Keeping each line exactly as it is, output all of the records.

[Opening SOURCE INFORMATION section]

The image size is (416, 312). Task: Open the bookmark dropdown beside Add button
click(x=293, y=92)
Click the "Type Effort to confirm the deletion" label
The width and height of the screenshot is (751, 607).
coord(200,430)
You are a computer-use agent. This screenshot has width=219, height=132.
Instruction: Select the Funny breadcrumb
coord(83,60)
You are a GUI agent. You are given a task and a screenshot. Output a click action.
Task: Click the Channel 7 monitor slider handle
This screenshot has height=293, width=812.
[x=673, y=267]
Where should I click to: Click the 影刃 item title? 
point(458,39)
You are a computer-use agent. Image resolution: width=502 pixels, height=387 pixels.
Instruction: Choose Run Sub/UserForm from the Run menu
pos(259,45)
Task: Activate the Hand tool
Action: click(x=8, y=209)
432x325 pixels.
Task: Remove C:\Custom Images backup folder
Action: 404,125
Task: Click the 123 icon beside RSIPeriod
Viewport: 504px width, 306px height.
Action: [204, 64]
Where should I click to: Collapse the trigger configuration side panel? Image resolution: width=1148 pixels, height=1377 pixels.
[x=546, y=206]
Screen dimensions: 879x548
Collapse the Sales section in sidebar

[Closing SOURCE INFORMATION section]

◆ ANSWER SPACE:
The image size is (416, 312). Task: Open the bookmark dropdown beside Add button
click(x=293, y=92)
Click the "Type Effort to confirm the deletion" label
The width and height of the screenshot is (751, 607).
coord(200,430)
You are a computer-use agent. This screenshot has width=219, height=132.
Instruction: Select the Funny breadcrumb
coord(83,60)
You are a GUI agent. You are given a task and a screenshot. Output a click action.
Task: Click the Channel 7 monitor slider handle
This screenshot has height=293, width=812.
[x=673, y=267]
Where should I click to: Click the 影刃 item title? 
point(458,39)
You are a computer-use agent. Image resolution: width=502 pixels, height=387 pixels.
Instruction: Choose Run Sub/UserForm from the Run menu
pos(259,45)
Task: Activate the Hand tool
Action: click(x=8, y=209)
432x325 pixels.
Task: Remove C:\Custom Images backup folder
Action: 404,125
Task: Click the 123 icon beside RSIPeriod
Viewport: 504px width, 306px height.
Action: [204, 64]
Where should I click to: Collapse the trigger configuration side panel? Image resolution: width=1148 pixels, height=1377 pixels.
[x=546, y=206]
Screen dimensions: 879x548
Collapse the Sales section in sidebar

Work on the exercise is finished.